#### Stored data entries

======

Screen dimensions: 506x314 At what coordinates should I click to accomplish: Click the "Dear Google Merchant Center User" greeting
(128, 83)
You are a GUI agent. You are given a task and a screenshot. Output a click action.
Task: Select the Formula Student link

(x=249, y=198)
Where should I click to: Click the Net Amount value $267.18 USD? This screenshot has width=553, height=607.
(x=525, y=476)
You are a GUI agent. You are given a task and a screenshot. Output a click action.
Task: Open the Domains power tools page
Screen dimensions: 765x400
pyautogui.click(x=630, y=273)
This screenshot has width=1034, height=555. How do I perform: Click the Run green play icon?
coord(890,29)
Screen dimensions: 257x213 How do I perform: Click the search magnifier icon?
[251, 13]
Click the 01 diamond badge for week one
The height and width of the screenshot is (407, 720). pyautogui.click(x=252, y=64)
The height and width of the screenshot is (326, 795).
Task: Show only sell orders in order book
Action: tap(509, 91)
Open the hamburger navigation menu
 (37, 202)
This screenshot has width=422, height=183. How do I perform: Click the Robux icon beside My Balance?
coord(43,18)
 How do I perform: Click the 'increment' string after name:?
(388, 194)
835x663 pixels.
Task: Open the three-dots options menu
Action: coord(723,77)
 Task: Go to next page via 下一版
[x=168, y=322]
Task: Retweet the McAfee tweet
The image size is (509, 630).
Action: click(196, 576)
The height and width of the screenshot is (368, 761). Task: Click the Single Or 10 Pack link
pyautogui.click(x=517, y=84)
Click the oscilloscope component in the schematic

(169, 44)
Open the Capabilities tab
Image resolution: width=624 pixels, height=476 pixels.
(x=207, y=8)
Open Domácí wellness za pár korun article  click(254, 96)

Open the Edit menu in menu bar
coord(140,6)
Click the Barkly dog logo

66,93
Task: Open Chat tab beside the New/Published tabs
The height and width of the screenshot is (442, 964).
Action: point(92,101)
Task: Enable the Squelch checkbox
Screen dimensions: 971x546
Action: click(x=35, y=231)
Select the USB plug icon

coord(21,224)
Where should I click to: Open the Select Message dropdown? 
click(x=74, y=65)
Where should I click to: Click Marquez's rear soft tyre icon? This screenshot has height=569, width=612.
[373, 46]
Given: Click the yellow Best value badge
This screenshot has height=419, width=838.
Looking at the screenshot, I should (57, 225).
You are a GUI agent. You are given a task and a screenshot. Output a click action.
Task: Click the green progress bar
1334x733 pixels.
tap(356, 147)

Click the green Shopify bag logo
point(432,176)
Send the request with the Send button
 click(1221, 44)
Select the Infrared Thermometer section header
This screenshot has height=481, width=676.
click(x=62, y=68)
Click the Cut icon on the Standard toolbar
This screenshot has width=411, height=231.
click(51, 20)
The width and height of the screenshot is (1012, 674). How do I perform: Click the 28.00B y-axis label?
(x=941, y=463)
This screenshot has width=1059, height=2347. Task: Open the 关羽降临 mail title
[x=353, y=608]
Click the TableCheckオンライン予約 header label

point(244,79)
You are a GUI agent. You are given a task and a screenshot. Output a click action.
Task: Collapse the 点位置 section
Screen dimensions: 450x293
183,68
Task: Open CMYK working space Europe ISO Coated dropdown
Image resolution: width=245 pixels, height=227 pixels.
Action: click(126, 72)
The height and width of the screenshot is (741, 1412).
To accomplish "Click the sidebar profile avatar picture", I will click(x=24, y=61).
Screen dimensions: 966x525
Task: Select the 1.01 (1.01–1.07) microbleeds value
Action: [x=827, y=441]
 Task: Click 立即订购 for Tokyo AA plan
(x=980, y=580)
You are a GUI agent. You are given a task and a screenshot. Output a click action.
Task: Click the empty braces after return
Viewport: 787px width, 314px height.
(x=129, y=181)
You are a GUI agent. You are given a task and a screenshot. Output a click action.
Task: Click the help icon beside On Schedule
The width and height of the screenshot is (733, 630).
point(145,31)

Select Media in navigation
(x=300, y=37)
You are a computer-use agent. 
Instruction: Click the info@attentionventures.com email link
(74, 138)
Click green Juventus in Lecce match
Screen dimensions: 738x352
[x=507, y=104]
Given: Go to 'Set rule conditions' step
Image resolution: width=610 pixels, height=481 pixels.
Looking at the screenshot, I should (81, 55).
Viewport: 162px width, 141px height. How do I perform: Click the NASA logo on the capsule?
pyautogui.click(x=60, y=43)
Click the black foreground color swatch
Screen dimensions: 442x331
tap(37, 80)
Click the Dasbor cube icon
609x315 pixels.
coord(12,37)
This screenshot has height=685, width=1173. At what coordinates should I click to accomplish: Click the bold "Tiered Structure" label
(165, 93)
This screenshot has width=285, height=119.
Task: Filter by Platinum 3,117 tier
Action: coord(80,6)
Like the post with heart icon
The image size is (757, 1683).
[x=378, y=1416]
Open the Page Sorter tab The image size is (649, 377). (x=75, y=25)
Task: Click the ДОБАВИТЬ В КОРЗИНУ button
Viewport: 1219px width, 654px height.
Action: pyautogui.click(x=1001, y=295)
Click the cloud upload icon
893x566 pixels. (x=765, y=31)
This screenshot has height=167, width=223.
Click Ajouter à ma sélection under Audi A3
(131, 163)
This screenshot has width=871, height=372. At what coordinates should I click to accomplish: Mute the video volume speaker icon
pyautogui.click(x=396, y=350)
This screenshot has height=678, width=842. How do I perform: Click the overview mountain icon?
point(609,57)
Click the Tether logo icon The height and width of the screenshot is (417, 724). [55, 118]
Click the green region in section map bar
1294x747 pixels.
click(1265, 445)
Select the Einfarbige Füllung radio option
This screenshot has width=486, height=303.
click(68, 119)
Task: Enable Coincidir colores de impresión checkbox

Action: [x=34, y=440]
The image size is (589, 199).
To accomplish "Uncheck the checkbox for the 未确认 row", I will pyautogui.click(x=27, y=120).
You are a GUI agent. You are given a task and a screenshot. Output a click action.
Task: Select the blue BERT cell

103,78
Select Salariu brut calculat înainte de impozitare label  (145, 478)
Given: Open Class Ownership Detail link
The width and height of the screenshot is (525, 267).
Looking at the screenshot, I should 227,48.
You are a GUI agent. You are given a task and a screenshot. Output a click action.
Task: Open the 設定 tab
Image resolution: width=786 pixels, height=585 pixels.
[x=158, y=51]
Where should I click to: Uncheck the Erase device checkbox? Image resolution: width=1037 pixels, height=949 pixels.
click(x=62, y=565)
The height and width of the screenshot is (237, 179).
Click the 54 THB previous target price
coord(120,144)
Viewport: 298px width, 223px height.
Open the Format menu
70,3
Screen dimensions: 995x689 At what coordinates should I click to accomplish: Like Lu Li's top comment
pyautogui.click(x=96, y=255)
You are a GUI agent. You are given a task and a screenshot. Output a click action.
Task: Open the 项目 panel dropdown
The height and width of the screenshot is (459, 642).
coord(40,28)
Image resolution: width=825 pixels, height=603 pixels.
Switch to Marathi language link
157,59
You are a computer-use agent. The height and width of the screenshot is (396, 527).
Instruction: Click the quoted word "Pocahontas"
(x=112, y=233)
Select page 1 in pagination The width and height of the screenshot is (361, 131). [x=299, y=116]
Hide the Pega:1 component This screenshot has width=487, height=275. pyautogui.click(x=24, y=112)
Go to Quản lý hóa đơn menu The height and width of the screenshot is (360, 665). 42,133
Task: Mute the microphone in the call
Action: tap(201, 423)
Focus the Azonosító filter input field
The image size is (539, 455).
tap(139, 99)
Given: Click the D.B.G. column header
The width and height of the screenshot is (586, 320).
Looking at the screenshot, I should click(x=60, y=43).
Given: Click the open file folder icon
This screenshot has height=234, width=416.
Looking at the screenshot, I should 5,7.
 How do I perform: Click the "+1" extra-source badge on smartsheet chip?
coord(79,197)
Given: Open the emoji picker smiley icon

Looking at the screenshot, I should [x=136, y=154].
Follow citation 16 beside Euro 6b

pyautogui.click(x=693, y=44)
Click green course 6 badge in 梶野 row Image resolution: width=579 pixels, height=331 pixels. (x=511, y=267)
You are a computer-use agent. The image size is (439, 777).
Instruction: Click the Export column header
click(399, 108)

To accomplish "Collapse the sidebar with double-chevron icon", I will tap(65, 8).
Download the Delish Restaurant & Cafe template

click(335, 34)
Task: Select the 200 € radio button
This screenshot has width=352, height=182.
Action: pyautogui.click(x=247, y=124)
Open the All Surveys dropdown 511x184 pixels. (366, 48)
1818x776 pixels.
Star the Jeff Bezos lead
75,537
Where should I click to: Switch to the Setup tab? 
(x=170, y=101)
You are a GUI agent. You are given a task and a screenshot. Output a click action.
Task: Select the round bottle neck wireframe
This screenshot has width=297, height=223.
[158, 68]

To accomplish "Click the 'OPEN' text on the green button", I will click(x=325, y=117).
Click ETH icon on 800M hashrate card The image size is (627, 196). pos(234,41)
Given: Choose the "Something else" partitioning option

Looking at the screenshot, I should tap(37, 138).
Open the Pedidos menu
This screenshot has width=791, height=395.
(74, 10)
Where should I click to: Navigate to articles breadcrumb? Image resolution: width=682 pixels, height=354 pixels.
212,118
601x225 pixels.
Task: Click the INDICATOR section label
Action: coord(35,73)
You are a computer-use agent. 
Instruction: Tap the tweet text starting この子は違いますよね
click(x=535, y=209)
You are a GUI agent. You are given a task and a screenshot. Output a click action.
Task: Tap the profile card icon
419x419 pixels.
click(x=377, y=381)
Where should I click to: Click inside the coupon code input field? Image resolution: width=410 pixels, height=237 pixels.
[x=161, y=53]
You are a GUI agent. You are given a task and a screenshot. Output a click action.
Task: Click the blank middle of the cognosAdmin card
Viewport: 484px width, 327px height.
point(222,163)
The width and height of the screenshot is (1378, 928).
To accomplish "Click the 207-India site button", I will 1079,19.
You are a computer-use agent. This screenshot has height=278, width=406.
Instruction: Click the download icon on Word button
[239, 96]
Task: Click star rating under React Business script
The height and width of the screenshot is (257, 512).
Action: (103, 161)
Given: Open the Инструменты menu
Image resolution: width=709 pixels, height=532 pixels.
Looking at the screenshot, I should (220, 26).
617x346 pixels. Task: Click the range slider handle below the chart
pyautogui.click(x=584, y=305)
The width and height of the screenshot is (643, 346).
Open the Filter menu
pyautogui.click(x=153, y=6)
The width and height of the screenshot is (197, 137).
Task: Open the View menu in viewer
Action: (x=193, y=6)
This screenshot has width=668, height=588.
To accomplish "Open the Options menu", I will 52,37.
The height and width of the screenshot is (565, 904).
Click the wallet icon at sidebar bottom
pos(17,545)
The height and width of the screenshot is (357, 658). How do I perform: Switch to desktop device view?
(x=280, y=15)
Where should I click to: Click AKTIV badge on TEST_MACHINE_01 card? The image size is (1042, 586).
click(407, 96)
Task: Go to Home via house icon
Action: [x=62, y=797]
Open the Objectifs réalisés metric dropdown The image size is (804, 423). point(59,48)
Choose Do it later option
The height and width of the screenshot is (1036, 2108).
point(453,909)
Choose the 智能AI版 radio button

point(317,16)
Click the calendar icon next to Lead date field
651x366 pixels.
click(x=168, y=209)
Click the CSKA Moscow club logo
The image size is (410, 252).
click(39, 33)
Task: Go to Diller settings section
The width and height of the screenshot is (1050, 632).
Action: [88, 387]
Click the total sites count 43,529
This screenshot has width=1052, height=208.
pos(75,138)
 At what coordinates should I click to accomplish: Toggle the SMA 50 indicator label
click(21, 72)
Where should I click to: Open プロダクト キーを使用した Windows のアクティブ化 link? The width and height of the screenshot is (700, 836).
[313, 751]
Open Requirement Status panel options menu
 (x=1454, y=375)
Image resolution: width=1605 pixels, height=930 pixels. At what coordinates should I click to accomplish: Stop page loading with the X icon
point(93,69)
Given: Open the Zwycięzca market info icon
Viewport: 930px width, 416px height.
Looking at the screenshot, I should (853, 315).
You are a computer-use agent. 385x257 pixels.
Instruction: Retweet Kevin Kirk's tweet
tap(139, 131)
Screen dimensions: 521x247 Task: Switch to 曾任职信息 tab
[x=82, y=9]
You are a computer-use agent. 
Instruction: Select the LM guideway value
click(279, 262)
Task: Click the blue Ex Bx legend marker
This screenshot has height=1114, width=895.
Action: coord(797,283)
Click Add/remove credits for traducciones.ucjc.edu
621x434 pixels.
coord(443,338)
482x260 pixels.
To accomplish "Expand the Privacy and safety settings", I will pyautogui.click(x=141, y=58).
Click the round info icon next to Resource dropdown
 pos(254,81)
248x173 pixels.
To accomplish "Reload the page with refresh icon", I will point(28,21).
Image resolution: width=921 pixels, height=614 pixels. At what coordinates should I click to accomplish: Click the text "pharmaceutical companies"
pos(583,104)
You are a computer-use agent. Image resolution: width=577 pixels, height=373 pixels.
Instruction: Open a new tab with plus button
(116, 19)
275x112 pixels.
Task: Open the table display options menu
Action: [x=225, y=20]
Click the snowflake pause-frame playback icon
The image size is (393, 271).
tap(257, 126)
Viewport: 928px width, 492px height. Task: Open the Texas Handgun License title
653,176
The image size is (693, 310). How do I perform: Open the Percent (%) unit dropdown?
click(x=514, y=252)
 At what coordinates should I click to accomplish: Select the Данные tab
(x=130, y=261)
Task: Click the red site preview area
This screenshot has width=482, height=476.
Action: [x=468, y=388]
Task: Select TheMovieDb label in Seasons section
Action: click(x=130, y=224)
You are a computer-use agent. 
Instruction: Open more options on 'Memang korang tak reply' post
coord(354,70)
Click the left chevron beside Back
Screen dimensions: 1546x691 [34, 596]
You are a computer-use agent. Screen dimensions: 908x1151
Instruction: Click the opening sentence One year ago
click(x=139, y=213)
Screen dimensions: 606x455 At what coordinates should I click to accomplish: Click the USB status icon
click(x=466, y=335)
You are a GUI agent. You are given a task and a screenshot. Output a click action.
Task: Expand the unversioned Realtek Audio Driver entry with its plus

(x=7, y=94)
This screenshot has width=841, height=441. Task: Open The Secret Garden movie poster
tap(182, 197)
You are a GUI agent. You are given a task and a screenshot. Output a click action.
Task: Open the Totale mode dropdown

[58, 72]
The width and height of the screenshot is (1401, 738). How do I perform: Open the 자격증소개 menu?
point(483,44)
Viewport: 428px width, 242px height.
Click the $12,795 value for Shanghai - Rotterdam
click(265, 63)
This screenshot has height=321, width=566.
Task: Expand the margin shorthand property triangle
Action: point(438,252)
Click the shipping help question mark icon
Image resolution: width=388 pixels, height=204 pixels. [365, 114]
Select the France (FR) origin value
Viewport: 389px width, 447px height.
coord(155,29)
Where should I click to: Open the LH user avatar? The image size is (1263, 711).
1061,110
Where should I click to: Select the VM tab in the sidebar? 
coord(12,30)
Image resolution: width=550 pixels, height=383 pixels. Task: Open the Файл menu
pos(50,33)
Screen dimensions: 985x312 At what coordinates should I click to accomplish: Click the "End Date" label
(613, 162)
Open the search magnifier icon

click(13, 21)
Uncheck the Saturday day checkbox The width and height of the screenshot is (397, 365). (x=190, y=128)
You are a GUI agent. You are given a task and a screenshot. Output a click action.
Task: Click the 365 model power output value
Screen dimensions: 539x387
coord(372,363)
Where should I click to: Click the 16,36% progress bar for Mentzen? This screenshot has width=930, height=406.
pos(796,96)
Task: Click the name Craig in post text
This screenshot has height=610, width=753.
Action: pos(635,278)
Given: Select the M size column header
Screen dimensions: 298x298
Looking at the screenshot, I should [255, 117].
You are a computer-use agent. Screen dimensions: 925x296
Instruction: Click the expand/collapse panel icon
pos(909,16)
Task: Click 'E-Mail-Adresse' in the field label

======

#### What needs to be done
If a line in the data above holds the string "settings", report that line.

#### Worked solution
Task: Go to Diller settings section
To accomplish "Expand the Privacy and safety settings", I will pyautogui.click(x=141, y=58).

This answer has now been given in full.